Во всех этих идеях Фридрих на пару столетий опередил свое время. Его современники покачали головами, когда король подарил своим подданным-католикам участок земли, чтобы они могли построить себе церковь прямо в центре его столицы. Они начали роптать зловещие слова предупреждения, когда он объявил себя защитником ордена иезуитов, который только что был изгнан из большинства католических стран, и они определенно перестали считать его христианином, когда он заявил, что этика и религия не имеют ничего общего друг с другом и что каждый человек может верить во все, что ему заблагорассудится, лишь бы он платил налоги и служил в армии.
Поскольку в то время им довелось жить в пределах Пруссии, эти критики хранили молчание, поскольку Его величество был мастером эпиграммы, и остроумное замечание на полях королевского рескрипта могло сотворить странные вещи с карьерой тех, кто так или иначе не угодил ему.

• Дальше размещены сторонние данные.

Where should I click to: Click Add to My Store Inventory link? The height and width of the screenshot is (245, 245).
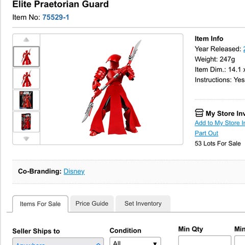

Однако факт остается фактом: именно глава неограниченной монархии, тридцатилетний автократ впервые дал Европе почувствовать вкус почти полной религиозной свободы.
В этом отдаленном уголке Европы протестанты и католики, евреи, турки и агностики впервые в своей жизни пользовались равными правами и равными прерогативами. Те, кто предпочитал носить красные плащи, не могли превзойти своих соседей, которые предпочитали носить зеленые плащи, и наоборот. И люди, которые вернулись за своим духовным утешением в Никею, были вынуждены жить в мире и дружбе с теми другими, которые с таким же успехом поужинали бы с дьяволом, как и с римским епископом.
В том, что Фредерик был полностью доволен результатом своих трудов, я весьма сомневаюсь. Когда он почувствовал, что приближается его последний час, он послал за своими верными собаками. Они казались лучшей компанией в этот великий час, чем представители “так называемой человеческой расы”. (Его величество был обозревателем необыкновенных способностей.)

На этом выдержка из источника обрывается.